ABD’deki ilk yılımdan sonra yaz tatiline Türkiye’ye geldim. Sohbetlerimiz sırasında bir ara bana yakın arkadaşlarıyla yaptığı bir konuşmadan bahsetti. Belli ki laf arasında «Ziya Bey, bakarsınız kızınızın gönlü oralarda bir yabancıya kaymış, size Amerika’dan damat bulup getiriyor» demişler. «Sen nasıl cevap verdin baba?» diye sordum. «Kızım kimi seçtiyse benim kabulümdür, hangi memleketten olursa olsun» dedim diye yanıtladı. Gözlerinde hafif tedirgin bir soru işareti gördüm. «Aslan babam, çok iyi demişsin» nidasıyla boynuna sarıldım. Başka detay vermedim.
Bir Türk’le evlendim sonra ama Ankara Meşrutiyet Caddesi’ndeki aile ocağından çok uzağa, Brüksel’e yerleştim.

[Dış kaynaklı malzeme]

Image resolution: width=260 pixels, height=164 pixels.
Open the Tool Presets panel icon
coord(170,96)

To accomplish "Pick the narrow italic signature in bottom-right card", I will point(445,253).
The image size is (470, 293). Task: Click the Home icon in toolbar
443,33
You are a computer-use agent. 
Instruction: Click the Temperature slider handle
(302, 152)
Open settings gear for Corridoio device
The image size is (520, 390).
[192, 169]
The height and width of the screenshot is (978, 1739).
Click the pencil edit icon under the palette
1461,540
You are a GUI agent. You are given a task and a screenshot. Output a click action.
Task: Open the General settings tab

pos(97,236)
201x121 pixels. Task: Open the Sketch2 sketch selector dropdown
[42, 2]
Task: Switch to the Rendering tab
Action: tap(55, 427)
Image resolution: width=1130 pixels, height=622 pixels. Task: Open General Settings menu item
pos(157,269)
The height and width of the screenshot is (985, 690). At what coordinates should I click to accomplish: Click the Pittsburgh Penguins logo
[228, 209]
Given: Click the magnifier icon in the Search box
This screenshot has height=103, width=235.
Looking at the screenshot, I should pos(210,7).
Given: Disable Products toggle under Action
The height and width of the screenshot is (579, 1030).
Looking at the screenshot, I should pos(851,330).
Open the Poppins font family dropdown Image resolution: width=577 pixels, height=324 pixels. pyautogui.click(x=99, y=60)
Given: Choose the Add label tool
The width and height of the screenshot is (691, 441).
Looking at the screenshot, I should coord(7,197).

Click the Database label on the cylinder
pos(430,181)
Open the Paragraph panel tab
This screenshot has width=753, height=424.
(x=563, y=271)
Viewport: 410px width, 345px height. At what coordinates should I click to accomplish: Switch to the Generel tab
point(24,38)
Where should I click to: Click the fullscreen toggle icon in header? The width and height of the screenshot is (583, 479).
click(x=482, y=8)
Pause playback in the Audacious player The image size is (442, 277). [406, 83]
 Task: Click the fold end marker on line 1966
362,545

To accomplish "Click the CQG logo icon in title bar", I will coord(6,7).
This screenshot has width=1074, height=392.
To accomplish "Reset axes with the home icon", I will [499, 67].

Canlı iletişimimiz telefonlarla, mektuplarla devam etti. Biz Türkiye’ye gittikçe görüştük yüz yüze, ama babam ne yazık ki buraya hiç gelemedi. Belçika’daki yaşamımı uzaktan takip etti, radyo tiyatrosu gibi sesli ama görüntüsüz. Fransızca öğreniyorum diye seviniyordu, ara ara zor gramer sorularıyla test ediyordu dilbilgimi.
Brüksel’de ilk işimi bulmama önayak olan Hollandalıyı ismen tanıyordu ve Sipke isimli bu kişiye karşı derin bir sempati besliyordu ilk günden beri. Halini hatırını sorardı ben izne gittikçe ve her dönüşümde Ali Uzun’dan bir kutu çifte kavrulmuş lokum yollardı ona hediye olarak.
Sipke tanımadığı bu eksantrik beyefendiden gelen lokumları yıllarca iştahla tüketti. Belli ki etkileniyordu bu uzun soluklu incelikten. Babam kendi yarattığı bu adete hep sadık kaldı, aramızdan ayrıldığı güne kadar.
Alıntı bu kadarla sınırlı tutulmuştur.